US President Donald Trump’s conversation with Scott Morrison, seeking Australian co-operation with a US Justice Department ­investigation of the Mueller ­inquiry, is procedurally routine yet politically extraordinary.

Australian and US governments co-operate on law ­enforce­ment matters all the time. And unlike the “ask” made of the Ukraine President, we know of no proffer of a quid pro quo, nor ­a request that Australia facilitate the inquiries of Trump’s personal lawyer, Rudy Giuliani. This appears to be a government-to-government, inside-the-lines request.

But that’s where normalcy ends. There is nothing routine about the context, no historical precedent in the history of Australian-US relations.

With Trump’s impeachment by the US House of Representatives close to a sure thing for later this year, Trump and his supporters are leaving few stones unturned in this effort to portray Trump as ­victim and a defender of American sovereignty.

This US Justice Department investigation into the origins of the Mueller inquiry — the third such probe — is a pet project of Trump and Attorney-General William Barr, key to Trump’s efforts to delegitimise claims that he benefited from Russian interference in winning office in 2016, that he is beholden to foreign interests and is unfit to serve. With Trump’s impeachment by the US House of Representatives close to a sure thing for later this year, Trump and his supporters are leaving few stones unturned in this effort to portray Trump as ­victim and a defender of American sovereignty.

Ever since American law enforcement started investigating Russian US election interference, Trump and his supporters have run a counter-narrative: that the claims were fake news, the product of a vast network of “Deep State” operatives actively working against the Trump campaign.

A key tenet of the counter-narrative is that this network was determined to frustrate Trump’s ­ambition for a robust unilateralism in US foreign policy (“America First”) to replace the tepid, liberal internationalism supported by Barack Obama and Bill ­Clinton.

Trump’s second attorney-general, Barr, took office in February. Special counsel Robert Mueller sent his report to Barr in late March.

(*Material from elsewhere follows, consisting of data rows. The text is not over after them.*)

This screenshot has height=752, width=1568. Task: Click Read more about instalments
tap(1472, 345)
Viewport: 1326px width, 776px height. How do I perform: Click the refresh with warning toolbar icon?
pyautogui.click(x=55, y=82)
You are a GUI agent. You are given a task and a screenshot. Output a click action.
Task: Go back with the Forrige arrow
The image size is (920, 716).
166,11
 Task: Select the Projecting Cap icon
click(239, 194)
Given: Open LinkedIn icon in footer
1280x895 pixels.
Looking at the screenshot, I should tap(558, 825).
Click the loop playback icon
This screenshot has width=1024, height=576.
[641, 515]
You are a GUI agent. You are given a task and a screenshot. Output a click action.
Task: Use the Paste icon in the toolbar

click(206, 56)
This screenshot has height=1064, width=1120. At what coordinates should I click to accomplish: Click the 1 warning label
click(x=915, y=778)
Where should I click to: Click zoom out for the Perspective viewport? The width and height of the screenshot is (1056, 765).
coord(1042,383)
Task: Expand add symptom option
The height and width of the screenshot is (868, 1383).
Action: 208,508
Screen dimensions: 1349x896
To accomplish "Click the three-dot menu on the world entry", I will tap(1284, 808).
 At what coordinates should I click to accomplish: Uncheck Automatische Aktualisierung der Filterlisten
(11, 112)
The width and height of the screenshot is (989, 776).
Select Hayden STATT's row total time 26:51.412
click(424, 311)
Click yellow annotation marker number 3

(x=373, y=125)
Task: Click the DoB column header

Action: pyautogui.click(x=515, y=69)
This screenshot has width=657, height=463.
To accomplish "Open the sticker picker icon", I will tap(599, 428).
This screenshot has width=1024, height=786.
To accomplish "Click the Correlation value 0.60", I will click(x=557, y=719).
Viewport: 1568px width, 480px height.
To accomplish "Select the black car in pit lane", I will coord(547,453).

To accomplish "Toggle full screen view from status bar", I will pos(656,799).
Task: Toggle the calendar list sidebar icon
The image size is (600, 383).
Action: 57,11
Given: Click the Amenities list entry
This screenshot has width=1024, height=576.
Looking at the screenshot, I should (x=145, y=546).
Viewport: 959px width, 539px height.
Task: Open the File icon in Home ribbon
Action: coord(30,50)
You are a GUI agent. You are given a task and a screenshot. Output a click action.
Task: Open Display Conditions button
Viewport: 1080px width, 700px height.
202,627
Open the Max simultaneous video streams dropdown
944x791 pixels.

Barr’s parsing of the Mueller report and his congressional testimony demonstrated that he is a Trump soldier, willing and ­exceptionally able in engineering a presentation of the Mueller findings exculpating Trump. When Mueller took umbrage, Barr ­described Mueller as “snitty”. The house judiciary committee found Barr in contempt of congress.

Behind the state visit to Washington, Australia and the US remain focused and working ­together on strategic challenges in the Indo-Pacific and a raft of ­issues. These are the more important matters facing both countries.

With the Mueller report bedded down, Barr went on the offen­sive, asserting that the US government had “spied” on the Trump campaign. Trump described the alleged activity as an attempted coup and treasonous.

In May, Barr launched a third Justice Department probe into the ­origins of the FBI’s investigation of Russia’s election interference. Trump said he hoped the investigation would look at Australia. Four days later, Australian ambassador to the US Joe Hockey wrote to Barr offering co-operation. This was an easy yes for the Australian government. The Trump team is obsessed with the genesis of the Mueller investigation and Australia has nothing to hide, presumably. Given the intimacy of the US-Australia intelligence relationship, we gave the Americans a lot of information in 2016. What, ­exactly, is there to investigate?

Some American pundits repeatedly have asked about the ­motives of this “Australian diplomat” — our high commissioner to Britain, Alexander Downer. George Papadopoulos lashed out on Twitter on Tuesday describing Downer as a “wannabe spy” and “Clinton errand boy”. But America’s media misunderstands Downer; his political biography is seldom part of the story, so the ­implausibility of Downer being sympathetic to Hillary Clinton is lost on many Americans.

Unfortunately, the Australian-US intelligence relationship is being dragged into Trump’s partisan counter-narrative. It’s also unfortunate that we learned about it from The New York Times. In turn, this has raised questions about Morrison’s recent state visit as some kind of payback for the Australian help in May. The US-Australia relationship typically sits above partisan politics but this is testing that equilibrium.

It is all an unwelcome distraction. As Australia digested this news, China showed off new weaponry in celebrations of the 70th anniversary of its communist revolution. Behind the state visit to Washington, Australia and the US remain focused and working ­together on strategic challenges in the Indo-Pacific and a raft of ­issues. These are the more important matters facing both countries.